Water is also a problem.  Most of the water in Gaza is contaminated.  Building materials have also been in short supply because of the blockade.  Because of the damage to infrastructure, Cast Lead has resulted in raw sewage being poured into the Mediterranean. 

Cast Lead killed 1455, with 5,300 injured - 431 children were among the dead and 1872 were injured.  16 medical personnel perished and 38 injured.  These were mainly paramedics trying to take the injured to hospital.  15 ambulances were destroyed, as were 58 mosques, including the mosque for al-Shifa Hospital.  That blast blew out a number of the hospital’s windows.  280 schools also felt the force of Israeli aggression. 

Gilbert related several atrocities committed during Cast Lead.  In one case, soldiers ordered people in one building to bring the children out.  They then shot the three, killing two and leaving a young girl with a severed spinal cord.

Gaza was not Gilbert’s first experience with Israeli Blitzkrieg.  He was working in an underground field hospital in West Beirut in 1982, when Israel bombed residential areas day and night, cutting off water, electricity, and medical supplies.  “Cast Lead was worse,” he said.

“There is little in medicine,” he argued, “that isn’t political.”  His description of what was happening in Gaza during the Israeli attack made waves around the world.  He and fellow Norwegian doctor Erik Fosse serving with him at the time wrote a book about the disaster, Eyes in Gaza. 

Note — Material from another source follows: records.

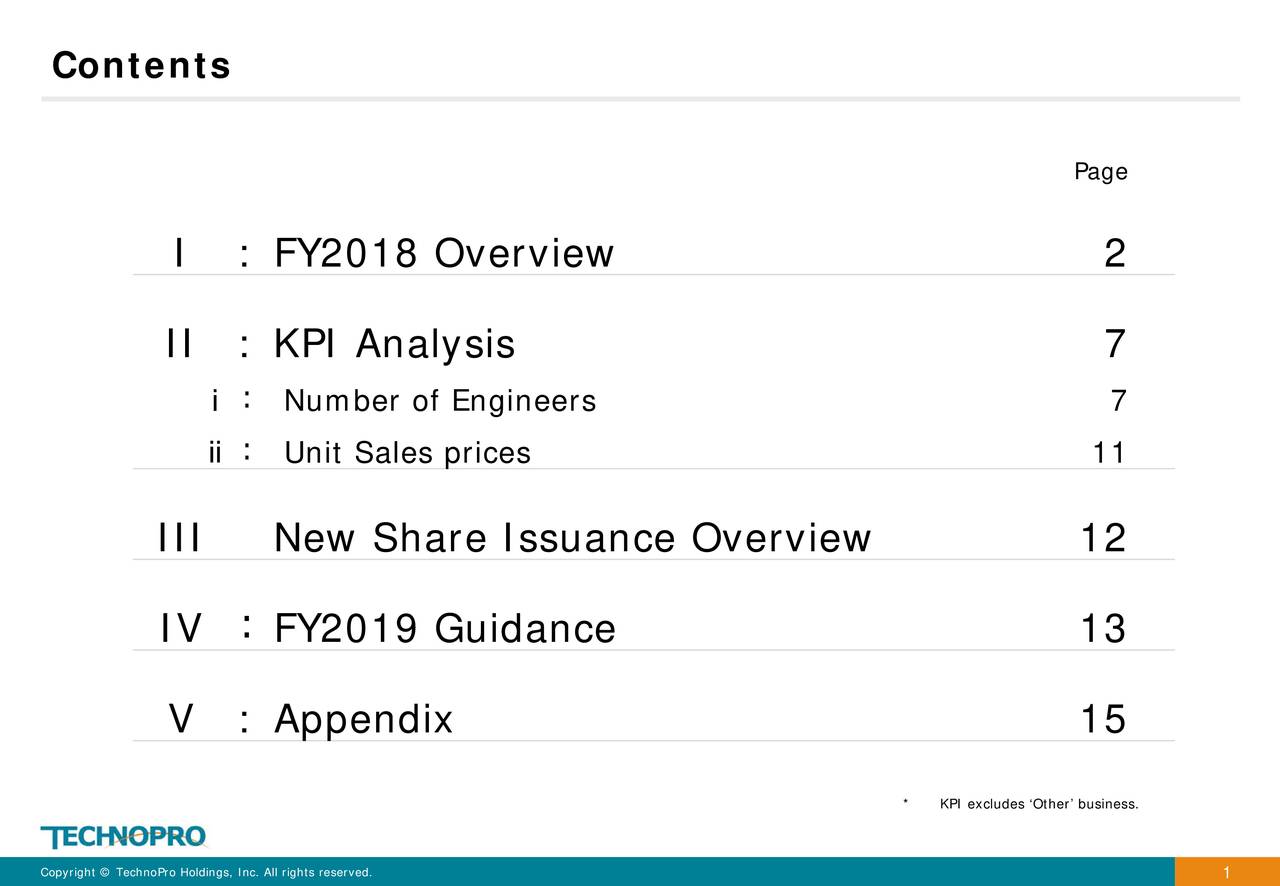Select the Number of Engineers entry
The width and height of the screenshot is (1280, 886).
tap(440, 402)
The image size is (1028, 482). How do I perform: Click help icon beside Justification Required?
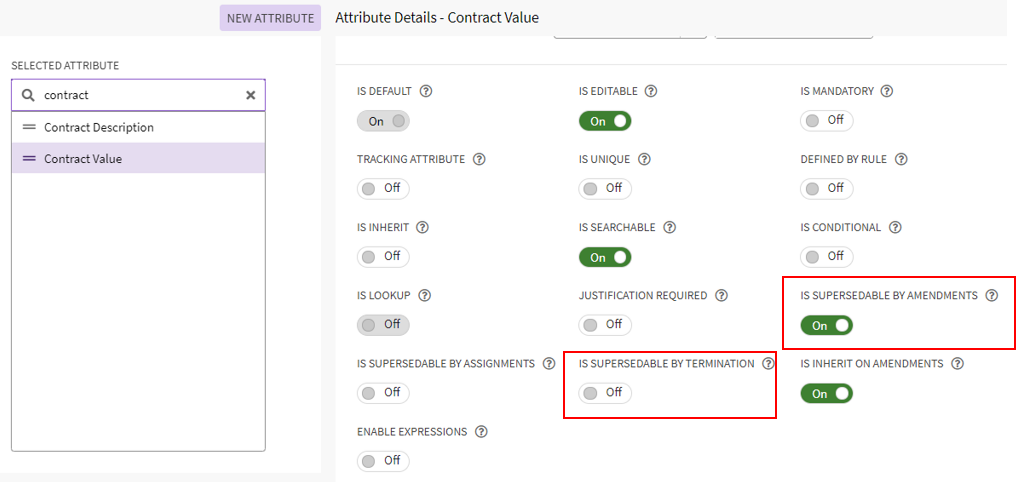[721, 296]
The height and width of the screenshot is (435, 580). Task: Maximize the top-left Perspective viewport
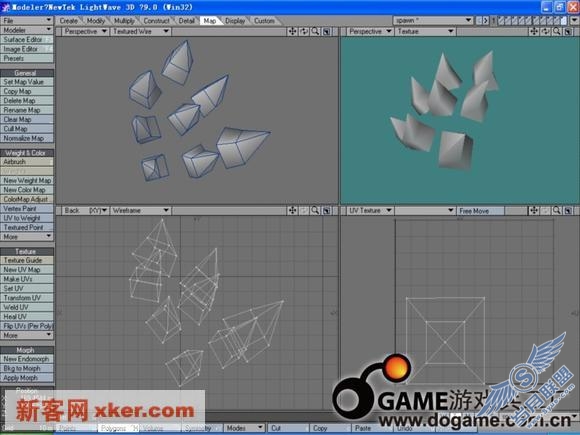pyautogui.click(x=327, y=31)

During the attack they wrote an article in the esteemed British medical journal Lancet, which was followed by an editorial in Lancet decrying the fact that medical organizations and other professional bodies around the world were not speaking out about the atrocity. 

The splash that Gilbert’s reporting made, especially the Lancet article, forced an Israeli reaction.  Yigal Palmor, speaking for the Israeli Foreign Ministry, said Gilbert was “spreading vicious lies,” though it is hard to understand what Israel thought would be the consequences of its vicious onslaught.  It was bound to be more than a couple bloody noses.  Gilbert countered by daring Israel to let journalists in.  “Then one will soon find out who is lying.”

In spite of his political radicalism, Gilbert is respected in his home country for his commitment to providing medical care to civilian victims.  When he was attacked by right-wing commentators in Norway and abroad, Labor Party Foreign Affairs Minister Jonas Gahr Støre defended him, saying that he disagreed with his politics but was in support of his humanitarian work in Gaza.

Gilbert, who teaches medical students in Gaza, told the audience that Gaza does not need more doctors.  What then is their medical need?  End the Occupation.  “The Nakbah,” he charged, “is ongoing.”  He called Palestine’s situation “the longest standing occupation in modern history.” Settlements?  No, he said, colonies.  Settlers?  No, occupiers.